The US investor told The Telegraph that it’s hard to stray from Jamaica’s offering of “rum and reggae”, but said Bartlett was a “smart guy” and that heritage tourism focused on British slavery has “potential” to make money and the historic buildings of Great preservation that could otherwise exist. fall into ruin.
However, he admits that it can be difficult to defend the preservation of what some in Jamaica see as “monuments of oppression”, and Jamaican conservation architect Peter Francis claims: “There is a stigma attached to certain types preserve heritage. There’s a whole debate going on about reparations, and there’s more interest in preserving things that have to do with Jamaica’s immediate heritage, Bob Marley and so on.”
Peregrine Bryant, a British architect working to support conservation in Jamaica, believes that, like the Colosseum, “there are many shameful buildings of the past that are valuable around the world today” and can be a “tourism resource” .
The tourism potential has been demonstrated in a number of projects currently underway which will center around Jamaica’s dark history. When captured from the Spanish in the 1650s, the island was first a piracy hotbed and then Britain’s largest sugar producer, which required the importation of 600,000 African slaves before the trade was abolished in 1807.

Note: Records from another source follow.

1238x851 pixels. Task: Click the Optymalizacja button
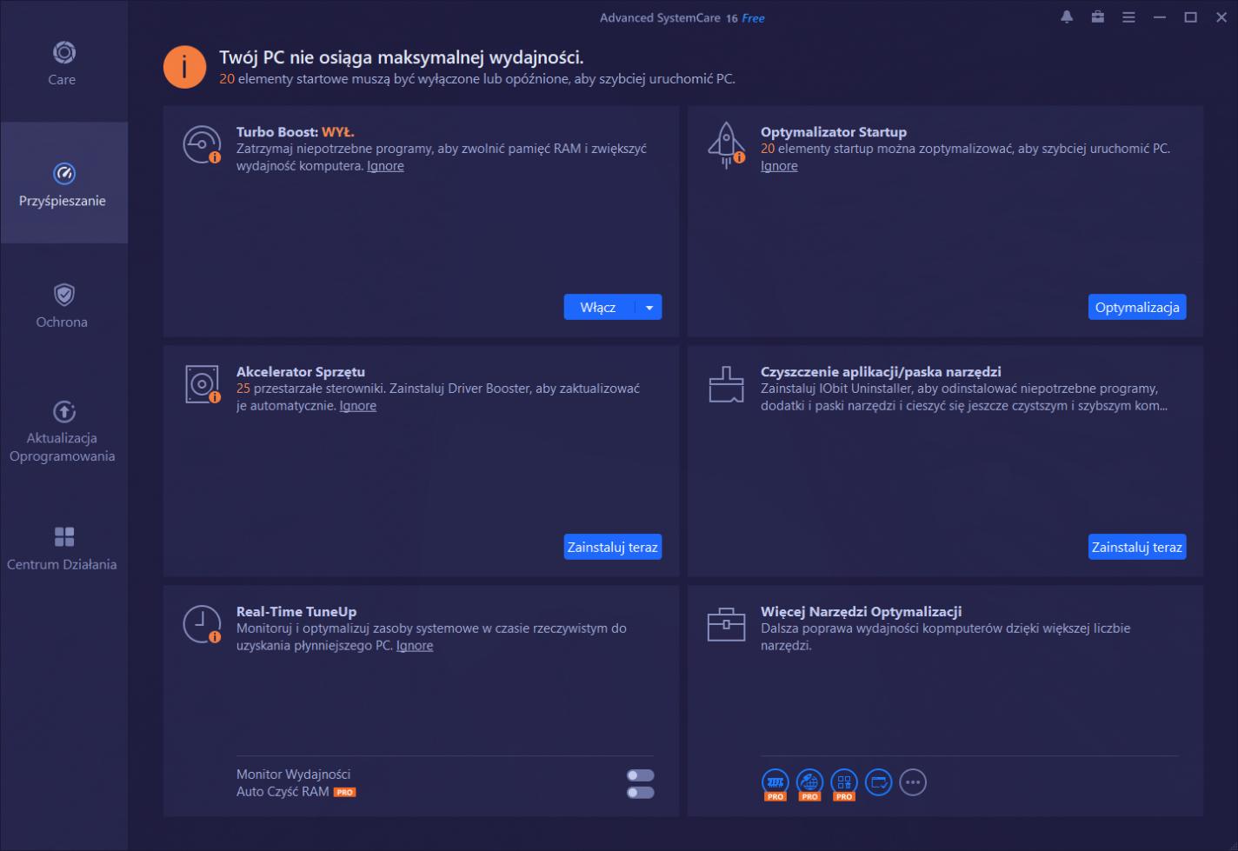(1136, 308)

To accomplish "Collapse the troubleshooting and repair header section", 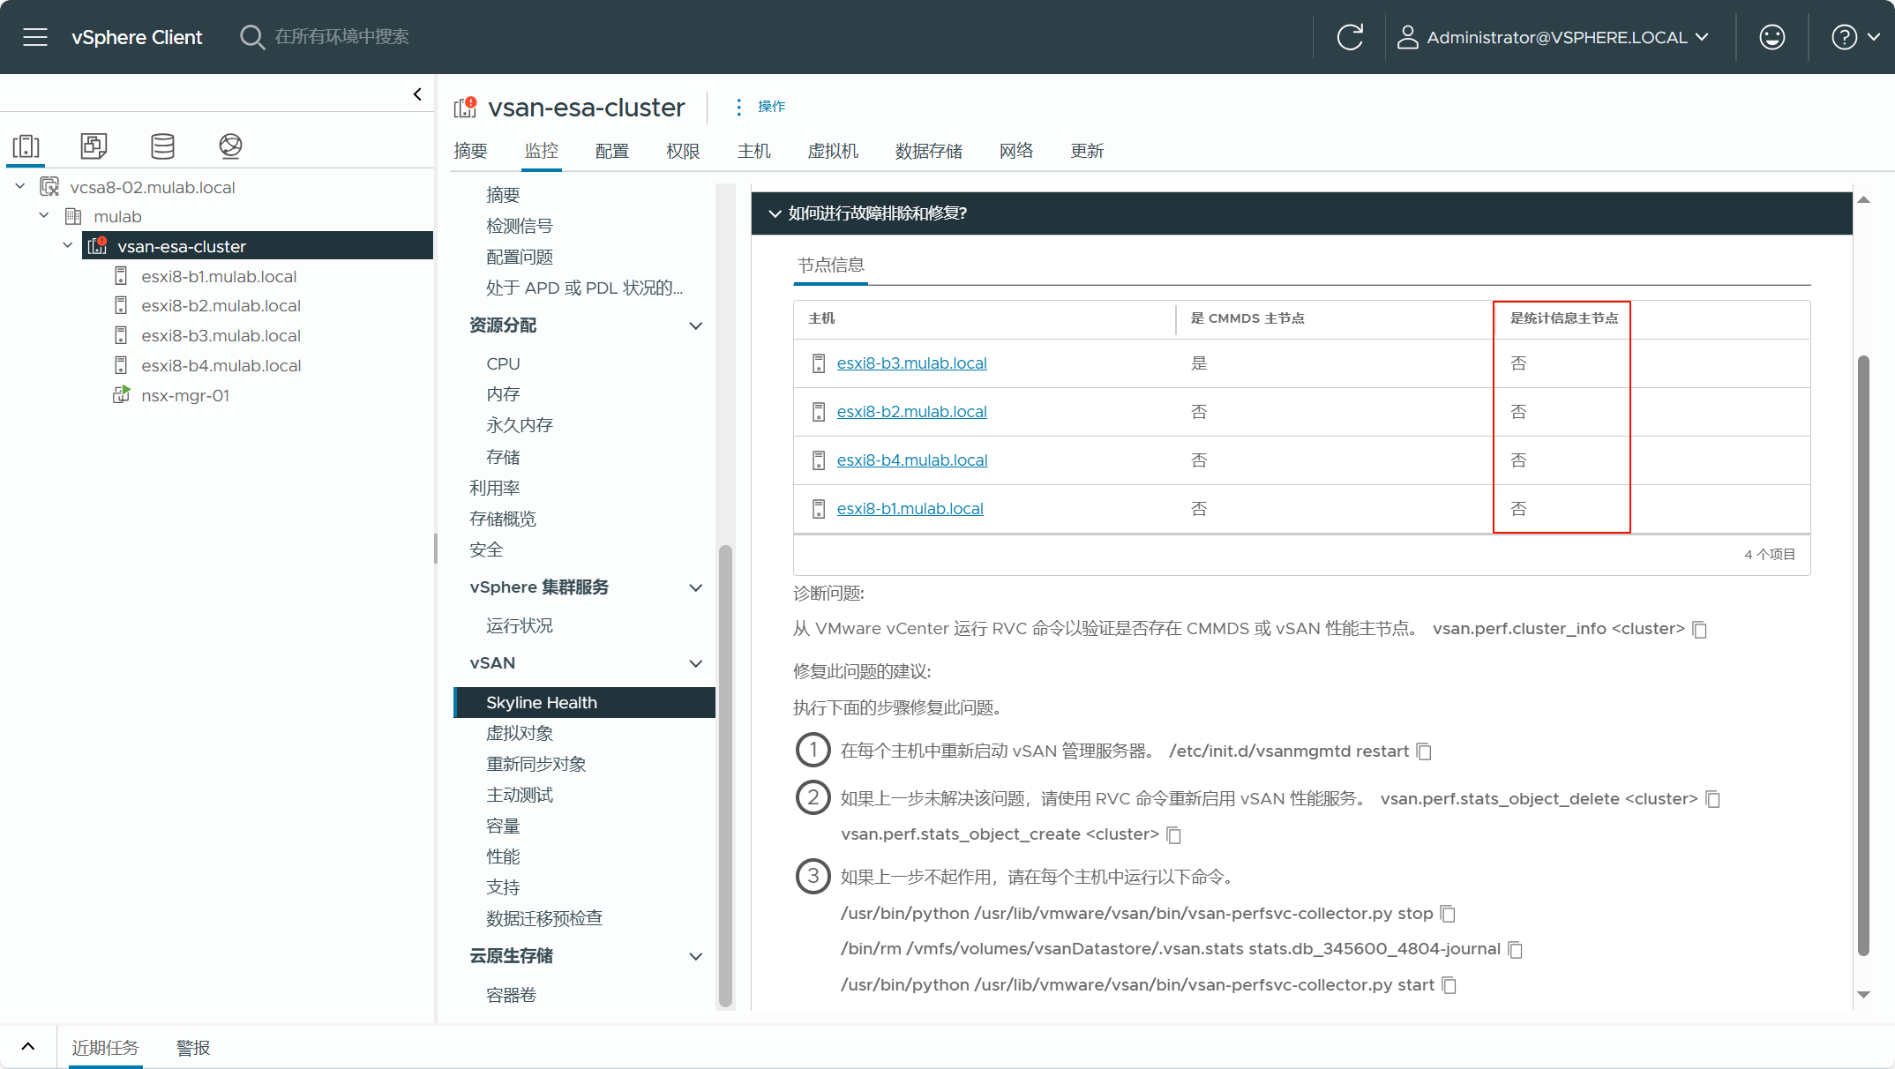I will tap(775, 213).
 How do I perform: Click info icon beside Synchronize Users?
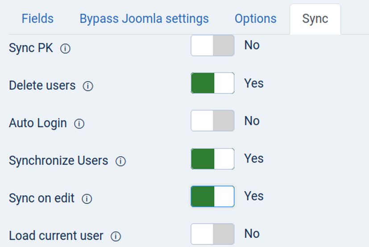120,161
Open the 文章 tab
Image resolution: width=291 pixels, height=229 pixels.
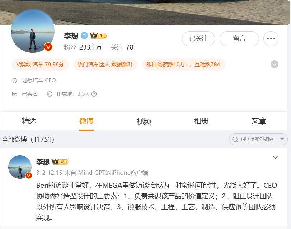click(x=258, y=121)
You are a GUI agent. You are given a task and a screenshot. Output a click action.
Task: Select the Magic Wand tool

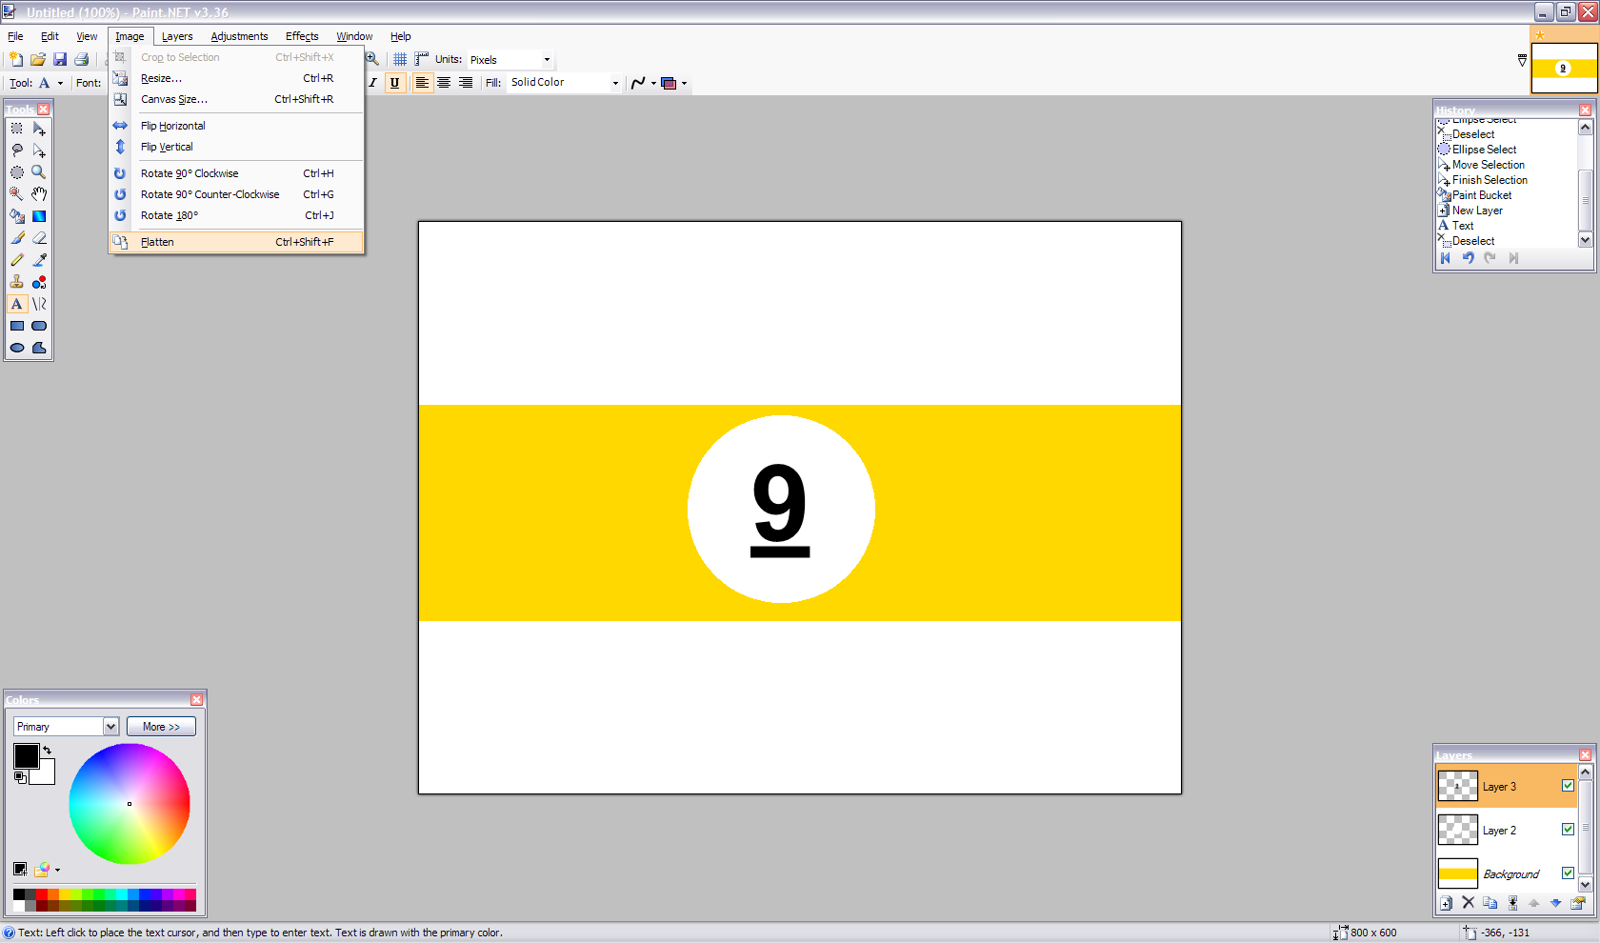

Port Royal, a former capital and the first point of entry for many slaves until an earthquake in 1692, is to become the site of a £3 million state-of-the-art museum space which can display the artefacts of colonial rule face. display, with funding coming again from the Port Authority.
“Today people go to Port Royal for rum and fish,” says Jonathan Greenland, the British director of the National Museum of Jamaica. “But it was the center of British colonial life. Slaves worked the docks there.”
He added: “Slavery is seen in everything here, in relationships, in culture, in health, in humour. He had an impact. It is important that people learn about this history, in Jamaica, and in Britain. This story could be told here, where slavery was once so central.”
Mr Greenland’s office in downtown Kingston will oversee future stages of this project which will aim to preserve the potential sights of the British Naval Hospital which served sailors holding the colonies, and a 17th century women’s prison.
A new museum focusing on another dark episode in Jamaican history will be housed in the restored remains of the Morant Bay courthouse.
It was here, in 1865, that the rebels led by the preacher Paul Bogle burned down the courthouse, which started a rebellion that governor Edward John Eyre controversially put down at the cost of 400 people, including women and children.
Mr Bartlett believes visitors, who bring in £3 billion to Jamaica’s economy, can face the past when presented with it, be it in ruins, mansions or new museums.
He said: “They didn’t see the values of that period as evil, but they saw it as an entrepreneurial activity, in the same way we see manufacturing and buying a smartphone. The next generation may see us as terrible people. So we have to be careful sometimes about how we make that characterization, and how we make claims from the past.
“The other thing is that the past makes the future and helps define you. You can’t change that definition, what you can do is improve it, and make it better for the next generation.”